L’ingestion d’une pile plate est une urgence !

L’ingestion d’une pile plate est une urgence !

La taille des piles s’est considérablement réduite, à tel point que nombre d’entre elles sont désignées par piles « bouton ». Le problème est qu’elles peuvent très facilement être avalées par les enfants. Non seulement ces piles peuvent étouffer les tout-petits, mais en raison de leurs composants chimiques, elles peuvent également provoquer des lésions dangereuses…

Piles boutons ingérées : asphyxie ou brûlures

De plus en plus petites et de plus en plus utilisées, notamment dans les jouets, les piles boutons sont aussi de plus en plus ingérées par les enfants. Cet accident de la vie courante peut tourner au drame en raison du risque d’asphyxie et parce que les composants chimiques de ces piles qui se retrouvent à l’intérieur de l’organisme peuvent être mortels.

En effet, une fois ingérées, les piles diffusent leurs ingrédients, lesquels brûlent les muqueuses et provoquent des lésions très rapidement, quelques heures peuvent suffire.

Pile au lithium ou alkaline

Dans le cas des piles bouton au lithium, le relargage de cette substance chimique génère un courant éclectique qui provoque une brûlure chimique. La température locale peut ainsi monter jusqu’à 44° en moins de 2 heures et le pH atteindre 12, à l’origine d’une nécrose locale. Si la pile est au contact d’une muqueuse, ce phénomène de brûlure est encore plus rapide. La muqueuse commence à être détruite dans les 15 minutes suivant le contact avec le lithium.

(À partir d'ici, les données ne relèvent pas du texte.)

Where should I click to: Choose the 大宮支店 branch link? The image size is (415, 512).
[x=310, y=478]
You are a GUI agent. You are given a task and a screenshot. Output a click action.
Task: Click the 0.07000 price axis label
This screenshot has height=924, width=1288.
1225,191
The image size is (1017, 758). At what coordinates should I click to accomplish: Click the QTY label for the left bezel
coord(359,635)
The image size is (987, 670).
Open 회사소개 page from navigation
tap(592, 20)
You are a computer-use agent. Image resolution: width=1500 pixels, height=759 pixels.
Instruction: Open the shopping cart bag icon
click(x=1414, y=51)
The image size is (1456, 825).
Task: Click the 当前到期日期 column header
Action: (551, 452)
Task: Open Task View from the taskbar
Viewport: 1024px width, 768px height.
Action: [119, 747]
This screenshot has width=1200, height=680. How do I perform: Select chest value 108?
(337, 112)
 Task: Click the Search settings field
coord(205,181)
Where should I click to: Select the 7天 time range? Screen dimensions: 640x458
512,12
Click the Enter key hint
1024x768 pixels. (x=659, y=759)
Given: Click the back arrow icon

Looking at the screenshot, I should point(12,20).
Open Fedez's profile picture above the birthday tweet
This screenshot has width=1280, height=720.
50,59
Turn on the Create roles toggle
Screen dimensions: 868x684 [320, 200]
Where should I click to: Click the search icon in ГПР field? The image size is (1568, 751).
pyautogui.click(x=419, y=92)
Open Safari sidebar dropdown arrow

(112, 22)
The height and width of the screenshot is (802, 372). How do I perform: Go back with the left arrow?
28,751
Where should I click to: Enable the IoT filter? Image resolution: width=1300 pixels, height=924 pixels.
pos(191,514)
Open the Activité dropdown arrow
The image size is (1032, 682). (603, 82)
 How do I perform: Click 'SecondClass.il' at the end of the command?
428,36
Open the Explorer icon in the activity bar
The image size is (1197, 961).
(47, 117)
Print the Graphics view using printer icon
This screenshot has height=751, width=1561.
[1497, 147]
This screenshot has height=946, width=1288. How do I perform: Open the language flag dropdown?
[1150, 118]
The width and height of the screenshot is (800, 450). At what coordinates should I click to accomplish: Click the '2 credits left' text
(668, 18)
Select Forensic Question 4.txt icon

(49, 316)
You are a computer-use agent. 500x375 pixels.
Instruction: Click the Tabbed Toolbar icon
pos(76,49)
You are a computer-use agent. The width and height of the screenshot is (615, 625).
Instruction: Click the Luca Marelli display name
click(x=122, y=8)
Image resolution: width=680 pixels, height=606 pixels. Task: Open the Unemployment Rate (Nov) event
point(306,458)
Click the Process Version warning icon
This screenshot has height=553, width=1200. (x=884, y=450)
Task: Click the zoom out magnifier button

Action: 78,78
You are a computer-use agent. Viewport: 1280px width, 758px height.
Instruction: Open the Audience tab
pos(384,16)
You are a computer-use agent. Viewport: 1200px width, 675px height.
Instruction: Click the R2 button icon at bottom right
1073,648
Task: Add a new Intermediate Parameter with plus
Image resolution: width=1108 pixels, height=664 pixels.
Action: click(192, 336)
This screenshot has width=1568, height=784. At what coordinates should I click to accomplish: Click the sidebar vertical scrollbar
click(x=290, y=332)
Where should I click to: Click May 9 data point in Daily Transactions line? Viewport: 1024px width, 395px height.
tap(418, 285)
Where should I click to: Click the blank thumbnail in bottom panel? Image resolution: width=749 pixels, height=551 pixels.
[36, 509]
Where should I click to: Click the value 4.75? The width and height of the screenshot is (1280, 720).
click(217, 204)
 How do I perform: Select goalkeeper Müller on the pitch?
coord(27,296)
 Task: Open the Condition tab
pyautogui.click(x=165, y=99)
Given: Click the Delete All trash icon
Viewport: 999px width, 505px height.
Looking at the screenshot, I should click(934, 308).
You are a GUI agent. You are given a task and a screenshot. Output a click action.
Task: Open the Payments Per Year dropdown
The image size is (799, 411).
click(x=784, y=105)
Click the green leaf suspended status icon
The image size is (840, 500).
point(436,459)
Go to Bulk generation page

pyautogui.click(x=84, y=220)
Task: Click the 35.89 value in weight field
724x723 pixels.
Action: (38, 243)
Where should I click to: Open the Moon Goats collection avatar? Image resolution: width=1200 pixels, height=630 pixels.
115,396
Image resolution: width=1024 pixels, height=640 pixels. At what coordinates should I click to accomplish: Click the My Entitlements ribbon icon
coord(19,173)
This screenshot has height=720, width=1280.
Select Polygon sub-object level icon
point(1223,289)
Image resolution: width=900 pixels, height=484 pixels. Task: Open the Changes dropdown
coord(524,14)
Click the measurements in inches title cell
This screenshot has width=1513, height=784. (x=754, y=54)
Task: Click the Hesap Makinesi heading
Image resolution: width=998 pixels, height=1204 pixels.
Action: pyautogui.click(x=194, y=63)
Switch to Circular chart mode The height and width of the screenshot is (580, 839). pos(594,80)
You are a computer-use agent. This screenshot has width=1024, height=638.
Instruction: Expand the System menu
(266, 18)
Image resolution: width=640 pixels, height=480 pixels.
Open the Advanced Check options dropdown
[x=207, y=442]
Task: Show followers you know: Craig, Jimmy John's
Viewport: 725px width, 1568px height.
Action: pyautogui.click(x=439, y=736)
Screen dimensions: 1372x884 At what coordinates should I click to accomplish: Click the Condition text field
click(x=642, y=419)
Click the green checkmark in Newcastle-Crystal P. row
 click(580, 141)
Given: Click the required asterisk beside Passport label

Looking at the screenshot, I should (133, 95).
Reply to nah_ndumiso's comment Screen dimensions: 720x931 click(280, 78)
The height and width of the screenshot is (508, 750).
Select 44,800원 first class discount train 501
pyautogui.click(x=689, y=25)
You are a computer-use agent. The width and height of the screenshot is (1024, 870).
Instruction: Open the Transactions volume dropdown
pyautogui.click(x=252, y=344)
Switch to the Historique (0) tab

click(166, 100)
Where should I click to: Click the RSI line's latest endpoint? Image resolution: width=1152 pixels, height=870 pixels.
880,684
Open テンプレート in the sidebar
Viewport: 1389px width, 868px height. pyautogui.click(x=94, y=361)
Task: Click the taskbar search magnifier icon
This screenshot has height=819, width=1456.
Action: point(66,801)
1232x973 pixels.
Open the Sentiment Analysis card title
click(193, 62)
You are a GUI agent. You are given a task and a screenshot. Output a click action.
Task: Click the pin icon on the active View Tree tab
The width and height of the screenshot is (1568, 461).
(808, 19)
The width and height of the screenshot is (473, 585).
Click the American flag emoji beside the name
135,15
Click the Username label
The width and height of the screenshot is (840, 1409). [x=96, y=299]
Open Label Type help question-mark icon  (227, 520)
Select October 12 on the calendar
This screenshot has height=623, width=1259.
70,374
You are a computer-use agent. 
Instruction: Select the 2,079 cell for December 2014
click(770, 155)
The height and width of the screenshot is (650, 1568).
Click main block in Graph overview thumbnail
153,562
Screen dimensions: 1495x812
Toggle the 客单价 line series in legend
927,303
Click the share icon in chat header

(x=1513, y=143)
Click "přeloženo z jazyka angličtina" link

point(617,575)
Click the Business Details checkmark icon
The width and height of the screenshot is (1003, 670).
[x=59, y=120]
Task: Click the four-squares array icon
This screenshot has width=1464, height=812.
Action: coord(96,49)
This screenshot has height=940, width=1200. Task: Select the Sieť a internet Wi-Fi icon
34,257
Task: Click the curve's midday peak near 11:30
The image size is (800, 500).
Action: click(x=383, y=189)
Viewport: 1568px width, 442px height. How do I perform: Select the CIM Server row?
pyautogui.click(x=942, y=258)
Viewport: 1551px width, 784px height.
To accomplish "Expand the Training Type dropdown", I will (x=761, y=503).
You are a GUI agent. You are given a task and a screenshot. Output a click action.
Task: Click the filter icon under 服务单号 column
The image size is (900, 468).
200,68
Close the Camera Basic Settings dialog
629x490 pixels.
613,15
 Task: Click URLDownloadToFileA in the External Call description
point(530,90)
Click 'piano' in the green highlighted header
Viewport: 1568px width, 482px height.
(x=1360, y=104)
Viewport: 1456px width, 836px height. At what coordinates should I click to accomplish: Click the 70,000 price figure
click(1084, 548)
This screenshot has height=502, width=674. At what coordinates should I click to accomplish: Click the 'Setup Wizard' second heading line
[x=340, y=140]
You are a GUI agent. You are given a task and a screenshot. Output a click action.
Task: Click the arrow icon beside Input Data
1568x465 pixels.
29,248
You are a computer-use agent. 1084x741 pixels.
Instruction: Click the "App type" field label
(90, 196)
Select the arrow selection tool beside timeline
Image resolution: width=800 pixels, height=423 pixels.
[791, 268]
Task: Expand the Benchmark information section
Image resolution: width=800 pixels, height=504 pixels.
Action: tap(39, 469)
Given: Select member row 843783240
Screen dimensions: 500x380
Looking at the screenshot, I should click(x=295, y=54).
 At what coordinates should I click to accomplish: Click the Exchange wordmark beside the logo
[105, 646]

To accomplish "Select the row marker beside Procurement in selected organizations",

Et c’est souvent ce qui se produit car ces petites piles plates chromées, notamment celles de 2 ou 2,5 mm de diamètre,  restent souvent coincées notamment dans l’œsophage des jeunes enfants entraînant une ulcération rapide avec un risque majeur de perforation de l’œsophage.

De la même façon, les piles alcalines sont tout aussi dangereuses et elles peuvent aussi attaquer la muqueuse gastrique et intestinale si elles ne restent pas coincées plus haut.

Article publié par le 25/08/2010

Sources : Marom T. et coll., International Journal of pediatric otorhinolaryngology, 74 (8), 849-54, 2010.